Sticky assignor / cooperative-sticky rebalancing reduces churn.

Ordering

Per-partition ordering only — strictly ordered.
No global ordering across partitions.
For per-entity ordering: use entity id as message key.

Delivery semantics

At most once — commit before processing. Loss on crash.
At least once — commit after processing. Duplicates on crash. Default & most common.
Exactly once — idempotent producer + transactional reads/writes within Kafka. Works inside Kafka boundaries (consume → transform → produce). For external sinks, you still need idempotent consumers.

Storage

Each partition = sequence of segment files on disk.
Retention by time (retention.ms) or size (retention.bytes). Old segments deleted.
Compaction — alternative retention: keep latest value per key. Useful for state snapshots.
Kafka writes sequentially → very fast on spinning disks too.

Replication

Each partition has one leader, N-1 followers.
Leader pushes writes to followers; only counts ack’d replicas (ISR).
Failover: broker dies → controller elects new leader from ISR.
Unclean leader election — allow non-ISR to become leader → data loss.

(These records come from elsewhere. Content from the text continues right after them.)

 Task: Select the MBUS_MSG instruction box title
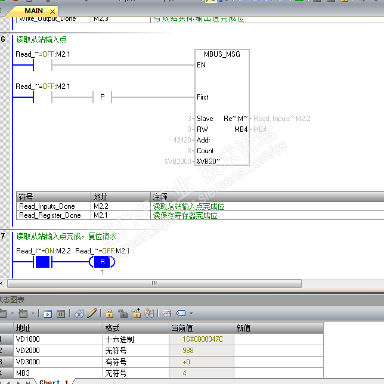click(x=222, y=54)

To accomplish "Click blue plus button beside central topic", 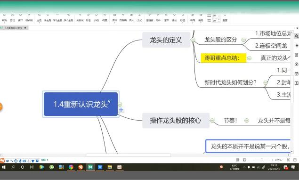I will [121, 110].
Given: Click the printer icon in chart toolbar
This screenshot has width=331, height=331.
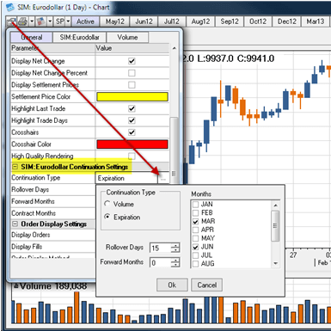Looking at the screenshot, I should 22,21.
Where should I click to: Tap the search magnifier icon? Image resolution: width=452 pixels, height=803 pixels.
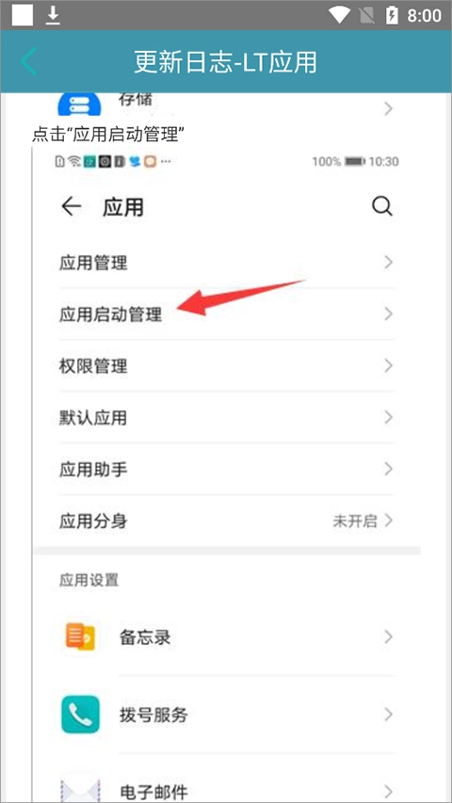pos(381,207)
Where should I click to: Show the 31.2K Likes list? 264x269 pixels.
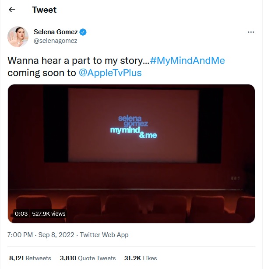click(140, 258)
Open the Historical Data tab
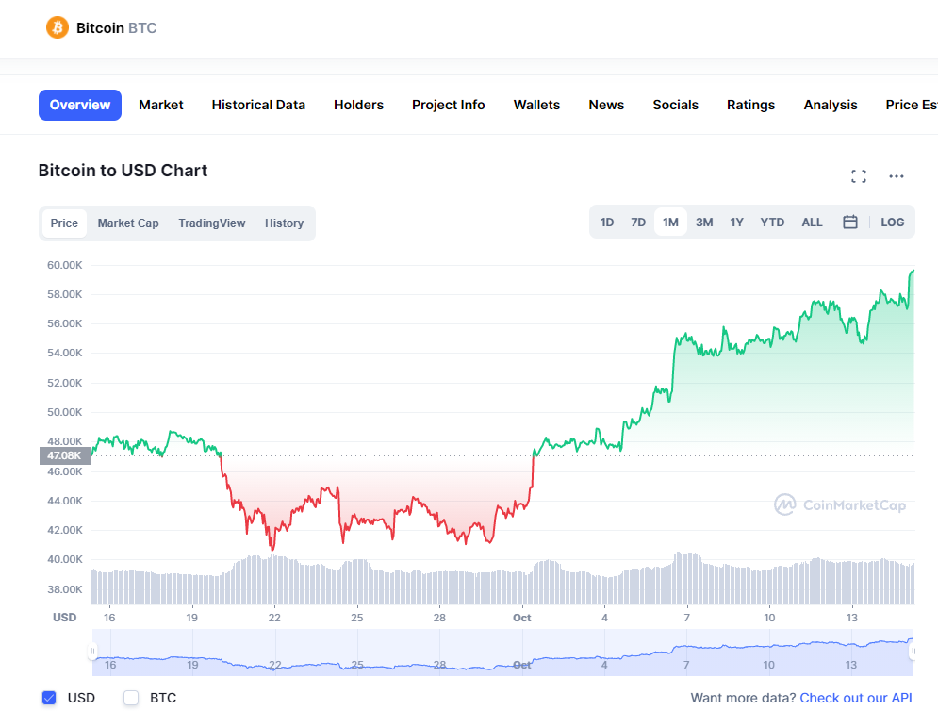 (258, 105)
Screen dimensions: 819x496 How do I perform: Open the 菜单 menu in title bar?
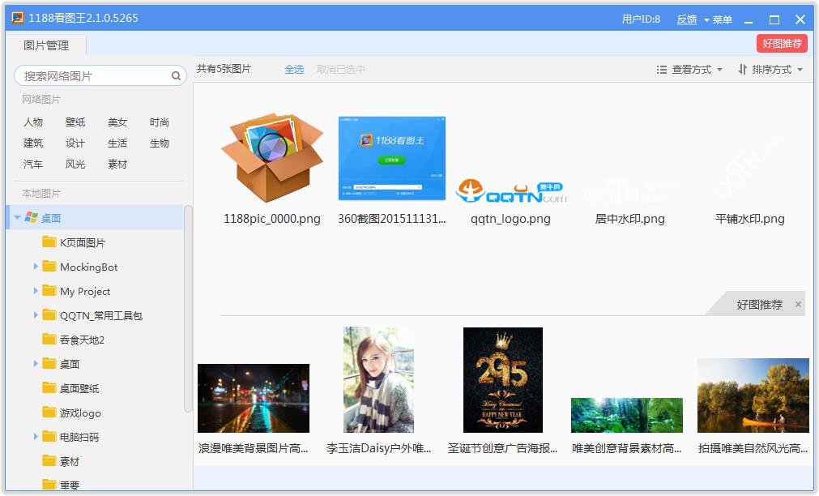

Off by default; turn on for AP.

Common features

Schema Registry (Confluent / Apicurio) — Avro / Protobuf / JSON Schema with compatibility checks.
Kafka Connect — pluggable source/sink connectors (Debezium for CDC, JDBC, S3, Elasticsearch).
Kafka Streams / ksqlDB — stream processing libraries.
MirrorMaker / Cluster Linking — cross-cluster replication.

CLI essentials

kafka-topics --bootstrap-server X --create --topic events --partitions 6 --replication-factor 3
kafka-topics --list --bootstrap-server X
kafka-topics --describe --topic events --bootstrap-server X
kafka-console-producer --topic events --bootstrap-server X
kafka-console-consumer --topic events --from-beginning --bootstrap-server X
kafka-consumer-groups --bootstrap-server X --describe --group my-group
kafka-consumer-groups --bootstrap-server X --reset-offsets --to-earliest --group g --topic t --execute

Alternatives & ecosystem

Redpanda — Kafka API compatible, C++, no JVM, faster.
Apache Pulsar — segment-based, separate broker/storage.
AWS MSK / Confluent Cloud / Aiven — managed.
NATS Jetstream — lighter-weight alternative.
AWS Kinesis / GCP Pub/Sub — cloud-native streams.